Era dichiarata la più forte fra le Dee, quella « per cui nessuno vive in riposo e in piacere, se ella non vuole, la dea della lotta, la signora della battaglia, l'arbitro delle grandi divinità », come vien designata in iscrizioni, colei che incita alle armi e in tempo di pace invita ai pericoli della caccia di fiere, e lei stessa dea delle fiere.  Come madre degli uomini e ad un tempo « signora degli Dei» ha parte nella leggenda del diluvio; piangendo sulla strage dei suoi figli.
Ebbe molti sposi, a ciascuno dei quali ella era unita sotto vari nomi o appellativi: quando è Marduk, lshtar appare come Zarpanit, quando Shamash diventa Ninib.
La Dea non si accontentò di un solo amante; nella leggenda d'Izdubar, li scelse fra gli uomini senza disdegnare le bestie. In questa leggenda infatti si racconta che la Dea amò ardentemente un'aquila e un leone e d'amore libidinoso un cavallo.

Ma l'amante principale di Ishtar fu Tammuz, paragonato più tardi all'Adone dei Greci; la cui saga nei suoi vari momenti, l'amore di Ishtar, il modo della morte, il periodico ritorno alla luce, ricompare spesso nella mitologia ellenica, Ishtar diventa Afrodite.
Anzi è probabile che la mitologia greca ne avesse tratto spunto per il racconto relativo alla rivalità tra due Dee, una celeste, l'altra infernale: Afrodite e Persefone, le quali entrano in discordia per l'amore di Adone. Comunque un bel Adon era amato dalla Dea Ashtartu/Astarte, assistita dalla Dea solare Shapash, guardiana dei morti.

IL TEMPIO DI AIN DARA



TEMPIO DI AIN DARA

Il Tempio di Ain Dara è un bellissimo tempio siro-ittita dell'età del ferro, costruito attorno al 1300 a.c e utilizzato sino al 740 a.c, eretto a 60 km a nord-ovest di Aleppo, in Siria. Uno dei templi più antichi della terra.

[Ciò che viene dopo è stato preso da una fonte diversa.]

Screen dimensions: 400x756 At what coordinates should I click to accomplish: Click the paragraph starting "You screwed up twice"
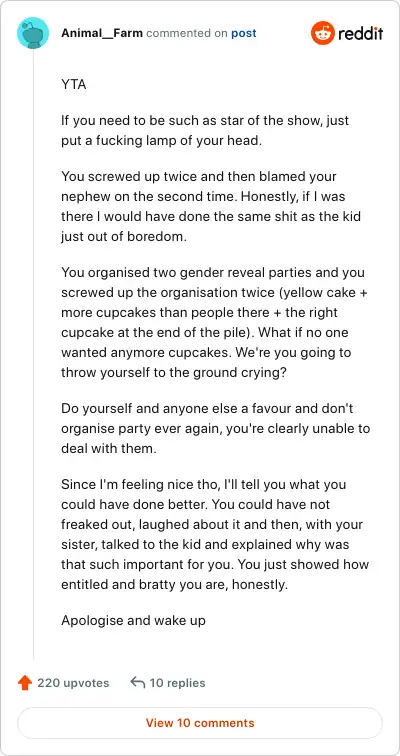point(211,206)
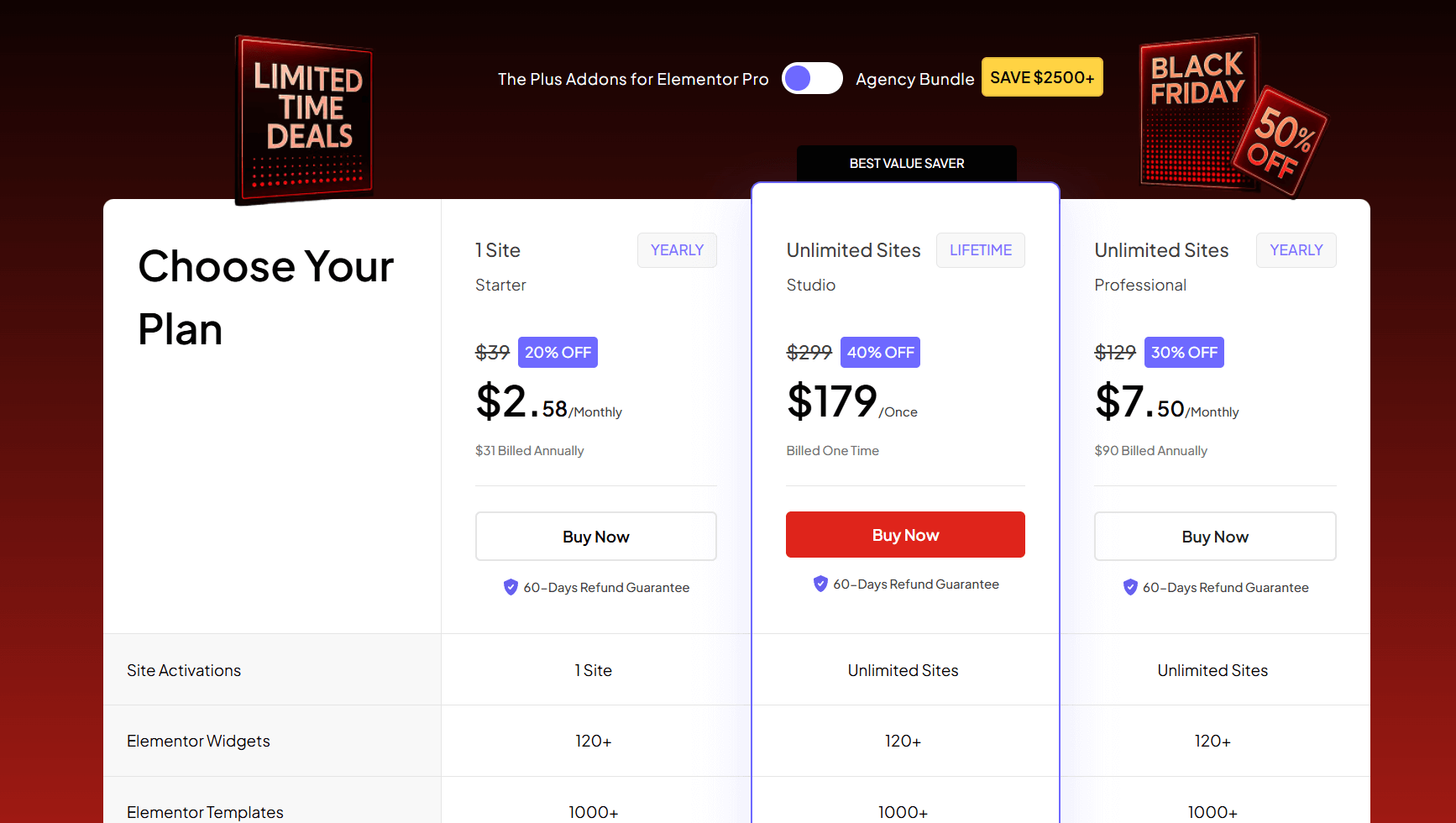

Il tempio, dedicato alla Dea Ishtar, si trova su di un'altura che domina la sottostante città di Ain Dara. 
Il tempio, maestoso nelle colossali strutture, con grandi statue e ricche decorazioni, con pietre e materiali diversi che ne esaltano i vari colori, è famoso per le numerose somiglianze con il Tempio di Salomone descritto nella Bibbia. (Philip J. King e Lawrence E. Stager, Life in Biblical Israel, p. 334). 

L'IMPRONTA DI ISHTAR
Le sculture conservatesi raffigurano leoni e sfingi, comparabili ai cherubini del Primo tempio ebraico; le grandi impronte dei piedi della Dea sono scolpite nel pavimento.

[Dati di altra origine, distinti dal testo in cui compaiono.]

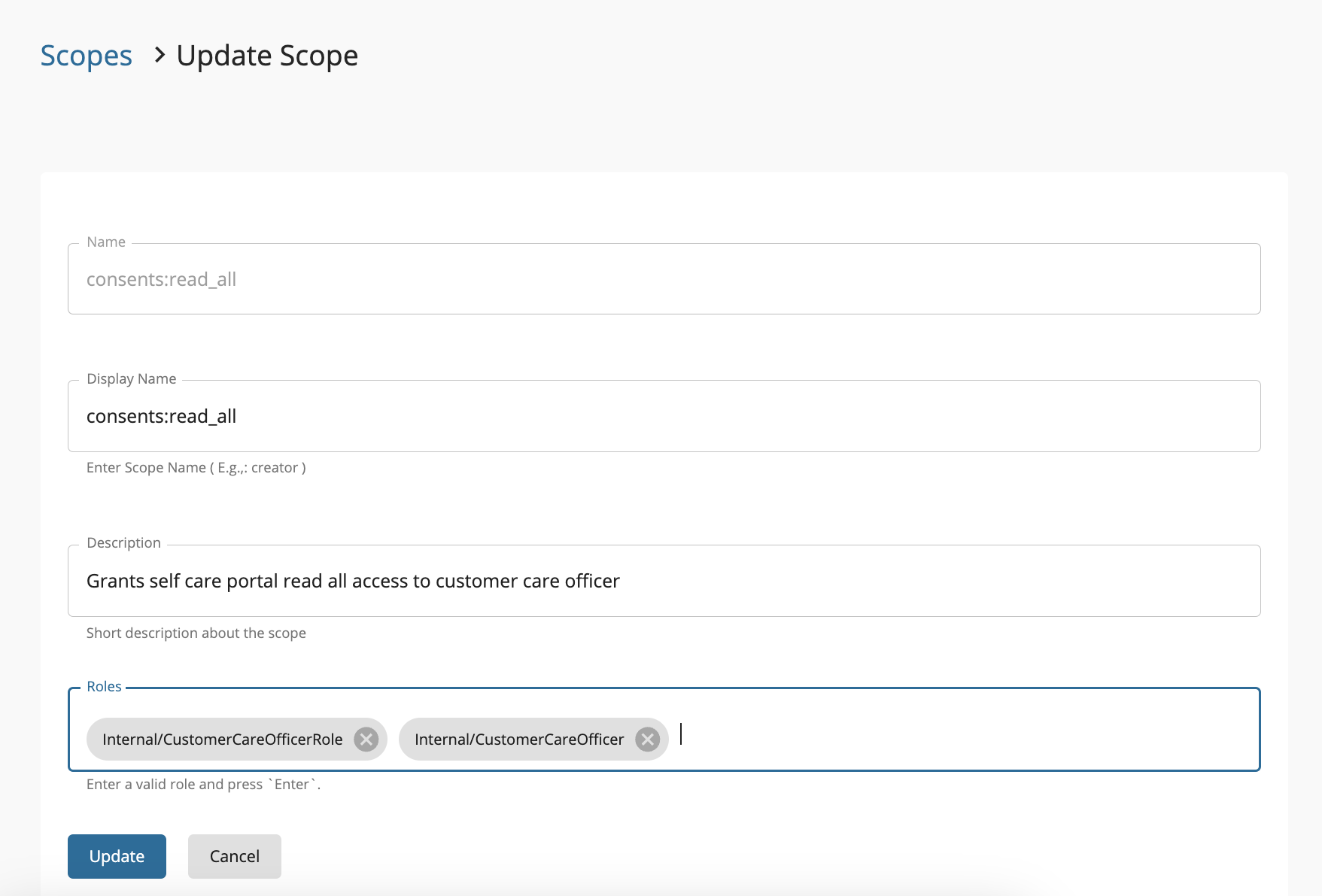This screenshot has height=896, width=1322.
Task: Click the Display Name field label
Action: (x=132, y=379)
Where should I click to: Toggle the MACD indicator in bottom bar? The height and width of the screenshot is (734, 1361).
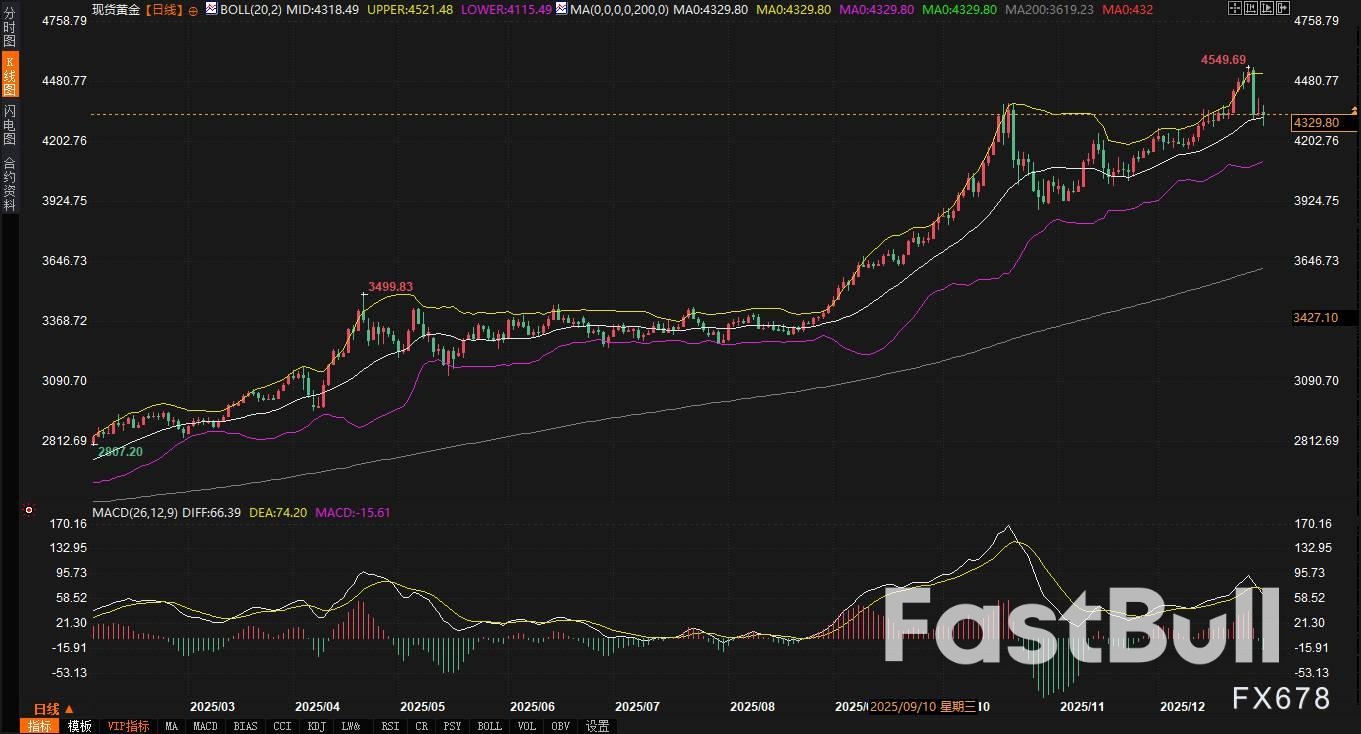pyautogui.click(x=205, y=726)
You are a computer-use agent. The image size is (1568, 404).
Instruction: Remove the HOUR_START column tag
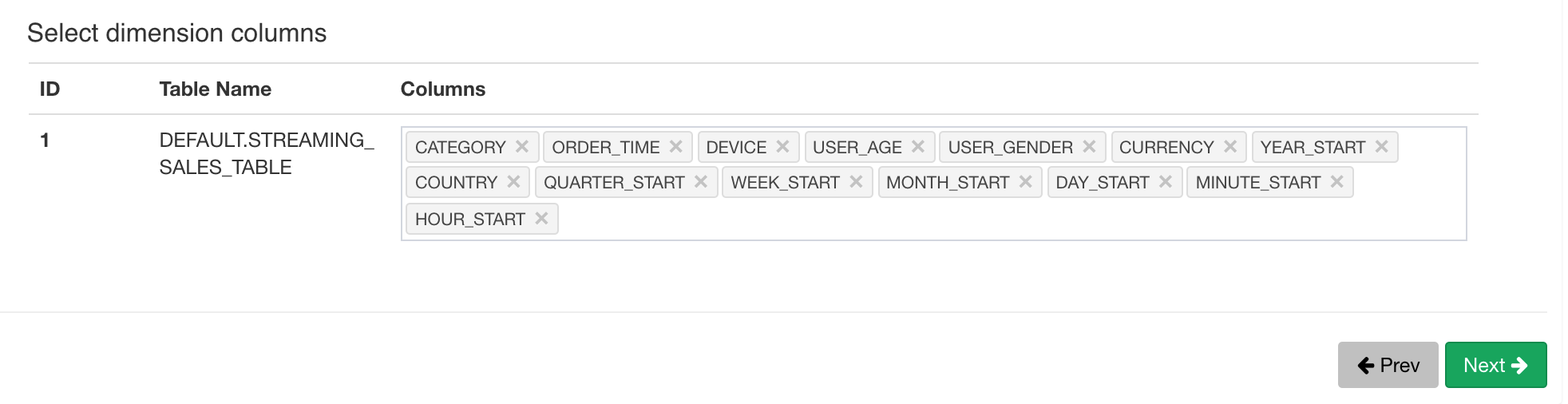[x=541, y=219]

Nel 1955 fu casualmente ritrovato un leone monumentale in basalto, ma gli scavi avvennero tra il 1980 e il 1985. Si tratta di un tempio a pianta rettangolare orientato verso sud-est che venne strutturato e ristrutturato in tre fasi ben distinte.

La prima fase (1300-1000 a.c.) vide una struttura larga 20 m e lunga 30 m, composta da portico, anticamera (pronaos) e camera (naos). 

Nella seconda fase (1000-900 a.c.) furono aggiunte lastre in basalto a foderare il portico e i passaggi tra portico e anticamera e tra questa e la camera. 
Nella terza fase (900-740 a.c.) fu aggiunto un ambulatorio tutto intorno al tempio, ottenuto estendendo la piattaforma su cui era stato edificato inizialmente il tempio.

Questo significa che il culto prosperò dal XIV sec. ac. ad almeno l'VIII sec. ac. Un culto ufficiale durato almeno 6 secoli, senza contare il culto ufficoso che accompagnò sempre la persecuzione e l'abolizione delle antiche Dee.
Il tempio conserva le fondamenta in calcare e alcune lastre di basalto; è andata persa la sovrastruttura in mattoni di fango, probabilmente coperta da pannelli in legno.

La facciata e le mura interne sono decorate da altorilievi raffiguranti creature mitiche. Purtroppo il fanatismo degli uomini ha deturpato e praticamente annientato questo straordinario capolavoro. Si vede con quanta protervia si è lavorato con le mazze e martelli affinchè fosse colpita ogni figura fino a renderla irriconoscibile, anche se si trattava di animali simbolici.

Al che viene da pensare a quanto il patriarcato, e in particolare l'ebraismo, abbiano attinto largamente dai miti delle Grandi divinità femminili, dal mito della creazione, al Diluvio universale, agli appellativi divini, fino ai miti minori, spesso invertendo i ruoli maschili e femminili, denigrando sempre il femminile ed esaltando il potere della forza e della mente maschile in un mondo assolutamente arido, privo di poesia, di pietà e di anima.